Glossary

Baghouses

Filter cake

Also known as dust cake, filter cake layer.

Filter cake is the dust layer that progressively builds up on the gas-side surface of a filter bag during normal operation. Counter-intuitively, the cake itself performs most of the fine-particle filtration: a fresh bag with no cake has higher penetration than a bag with a developed cake.

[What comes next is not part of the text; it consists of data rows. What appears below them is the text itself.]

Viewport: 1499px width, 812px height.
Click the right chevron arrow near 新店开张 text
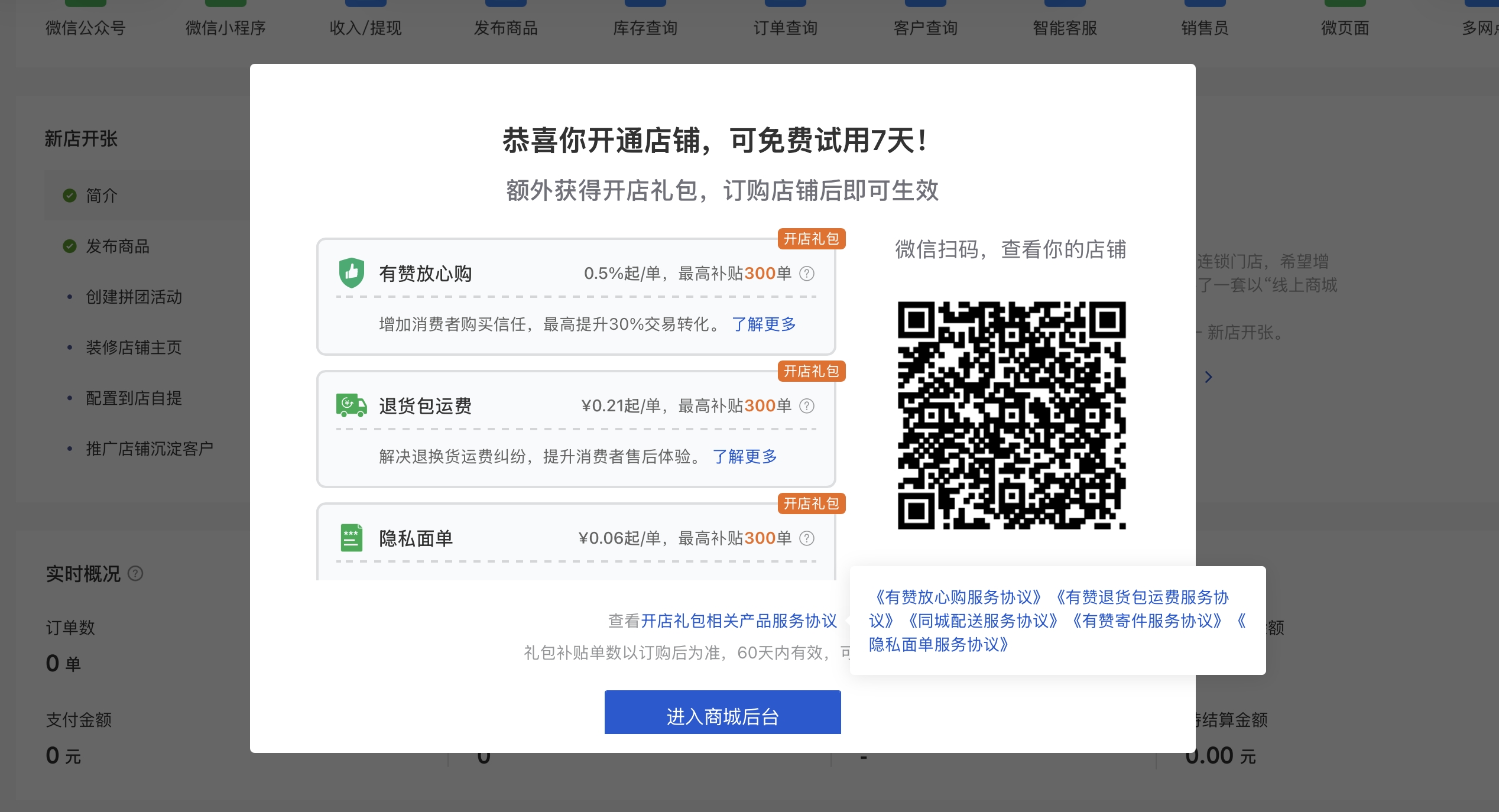(1208, 377)
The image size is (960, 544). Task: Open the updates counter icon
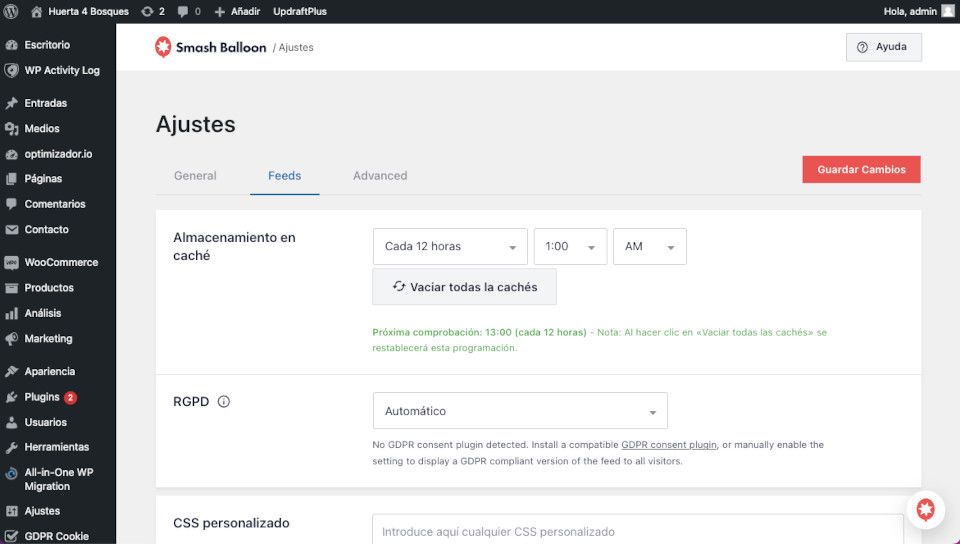(152, 11)
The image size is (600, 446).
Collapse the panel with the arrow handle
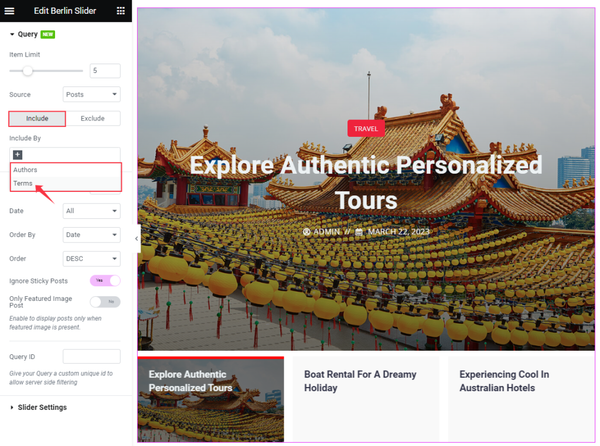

The art of baghouse operation is to maintain a useful cake without letting it grow so thick that differential pressure climbs unsustainably.

Cake life cycle

  1. Conditioning — a new or freshly cleaned bag is "pre-coated" by initial dust loading
  2. Steady-state filtration — the cake builds, ΔP rises slowly, outlet remains low
  3. Cleaning cyclepulse-jet, reverse-air or shaker releases part of the cake
  4. Residual cake — a thin layer remains; ΔP resets but not to zero
  5. Long-term drift — over many cycles, residual cake gradually thickens, eventually requiring offline cleaning or bag change

How cake behaviour varies

  • Coal fly ash — releases relatively cleanly under pulse-jet
  • Cement kiln dust — can be sticky, prone to bridging
  • Wet or hygroscopic dusts — cake hardens; classic bag-blinding risk
  • Sub-micron biomass / WtE ash — fine cake bonds firmly to bag surface

Sonic horns supplement primary cleaning by addressing residual cake before it consolidates.